Friday, May 9, 2014

The Best Offer DVD Review

From the director of Cinema Paradiso comes a romantic thriller with a playful side that proves love is worth bidding on at any price. When a mysterious heiress asks famed but unscrupulous art appraiser and auctioneer Virgil Oldman (Academy Award winner Geoffrey Rush, The Book Thief, The King's Speech) to evaluate her late parents' collection yet remains forever unseen behind closed doors, it ignites a spark of curiosity in the normally austere Virgil that soon grows into an all-out obsession. Before long everything in Virgil's carefully constructed life threatens to come apart as he delves ever further into the world of intrigue surrounding his enigmatic employer.

Film (4 out of 5 stars)
Virgil Oldman (Rush) is a very particular appraiser and auctioneer.  He is head of his own auction house and is very isolated and alone.  He is a collector of portraits and will do what it takes to get them… even if it means deceiving the owner by telling him or her that the portrait is a fake.  One day, he receives a phone call from a woman, Claire, who would like him to appraise and prepare her collection for auction.  When she fails to show up for various meetings and when each excuse is a little is a little over the top, Virgil is ready to walk away.  When he realizes that Claire is in the house and hiding, he changes his ways and compromises with her.
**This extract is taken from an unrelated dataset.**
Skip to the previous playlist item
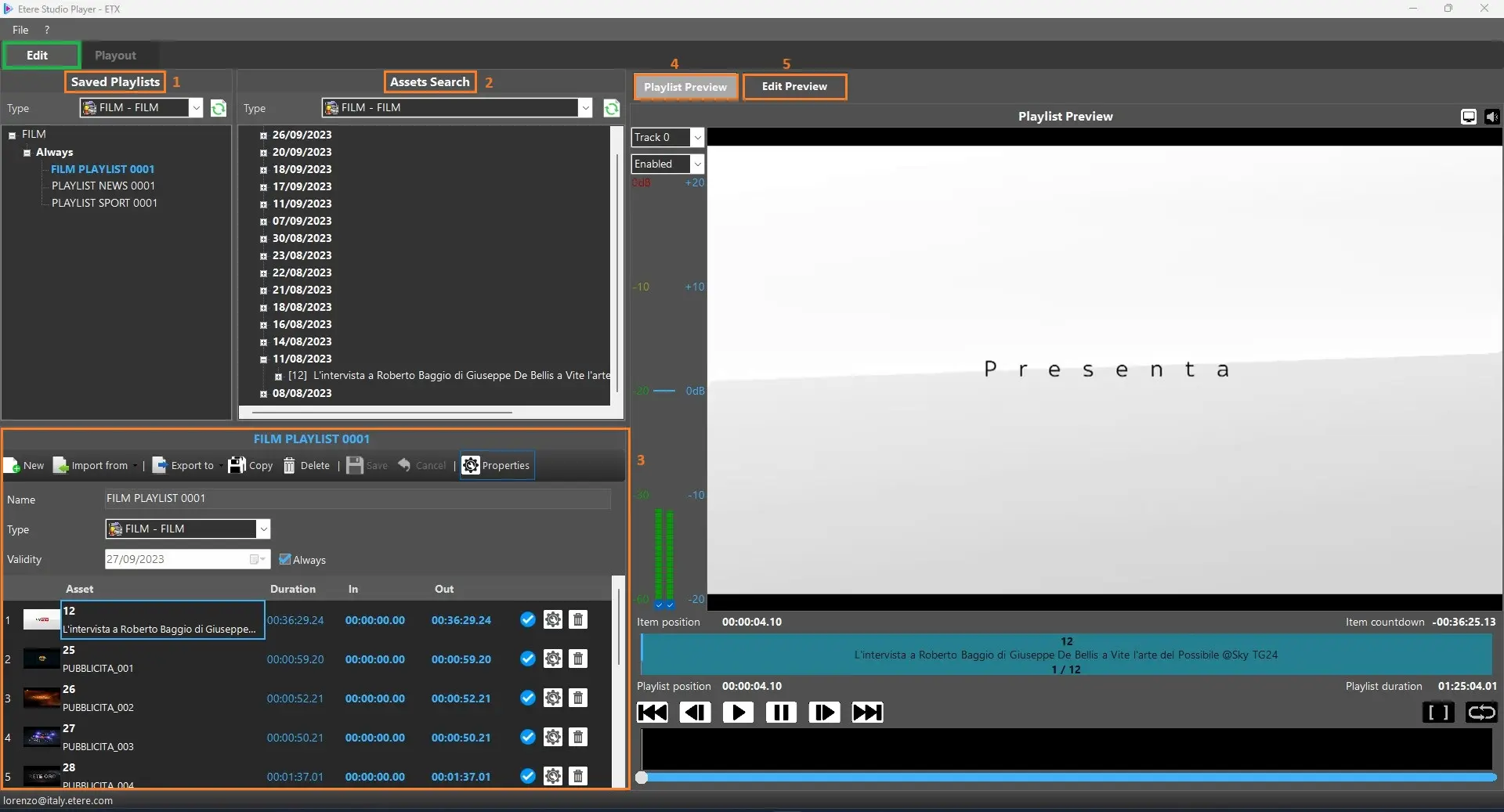This screenshot has width=1504, height=812. (x=653, y=712)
As he interacts with her through the wall and behind her closed door, everything about him begins to change.  He becomes more open, more caring and more curious about this woman whom he’s never seen.  He confides in the local machine repairman, who counsels him and tells him how to encourage Claire to leave her room.  As Virgil continues the inventory of Claire’s collection, he slowly begins drawing her out. Finally, Claire leaves her room and she and Virgil grow closer.  Virgil begins taking care of her – buying her clothes, shoes, makeup, trying everything he can to reintegrate her to the outside.  

After a setback, Claire disappears and Virgil is beside himself with worry.  After she is found hiding in the attic, Claire and Virgil share a night together.  Claire still hasn’t left the house, but is more comfortable moving around and spending time with Virgil.  One evening, as Virgil arrives at the house, he is attacked on the street and beaten.  Claire, seeing him lying in the street, runs out to him and finds help.  She goes to the hospital with him and as he opens his eyes, he’s happy to see her and see that she has left the house. 
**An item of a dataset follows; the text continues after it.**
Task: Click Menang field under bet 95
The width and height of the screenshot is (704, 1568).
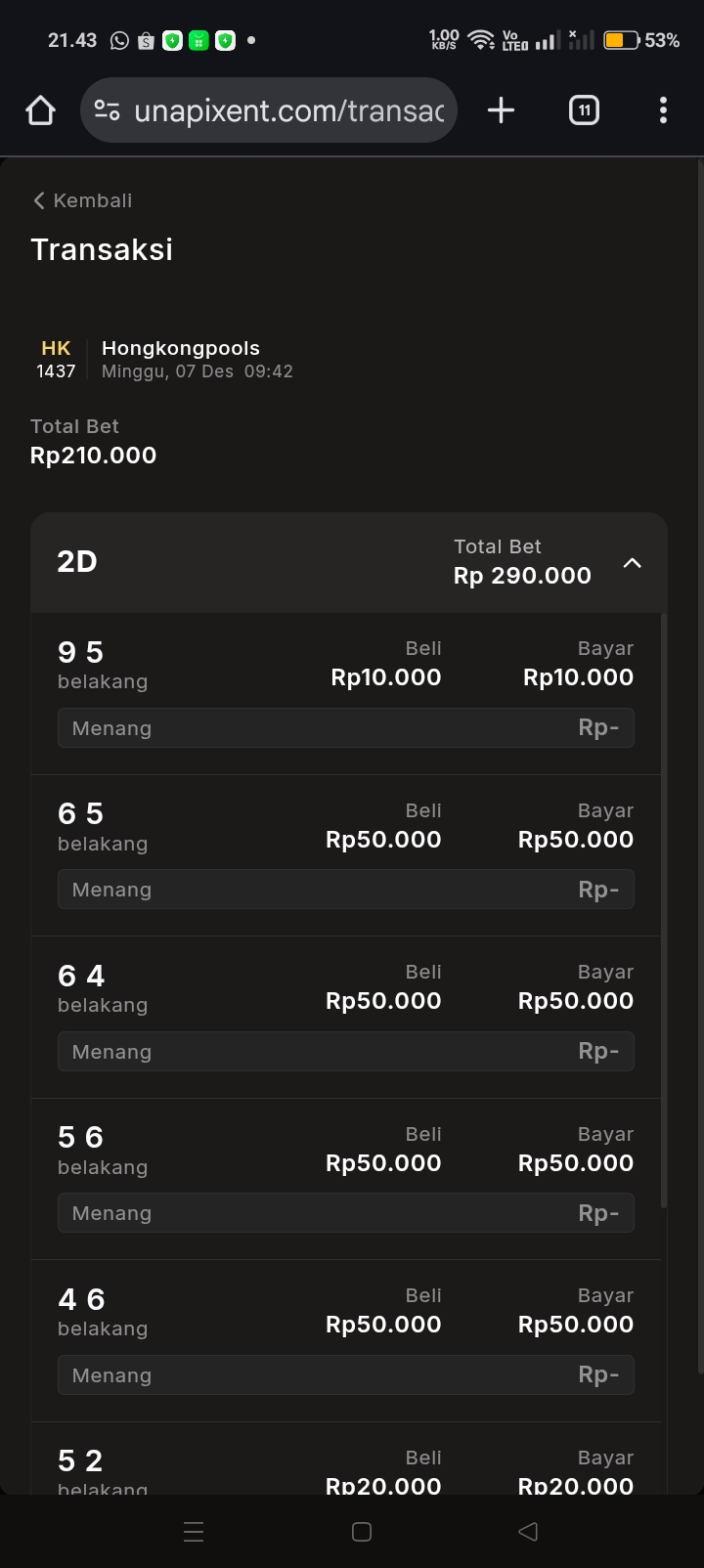Action: coord(345,728)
When Virgil is releases, he and Claire begin going out and having dinner with friends.  At dinner, Virgil announces that the inventory is complete and Claire says she has decided not to sell the collection.  As they make plans to move in together, Virgil also announces his retirement.  He leaves for his last auction in London and when he returns home, he finds Claire has disappeared.  He searches for her and realizes that perhaps what they had wasn’t real.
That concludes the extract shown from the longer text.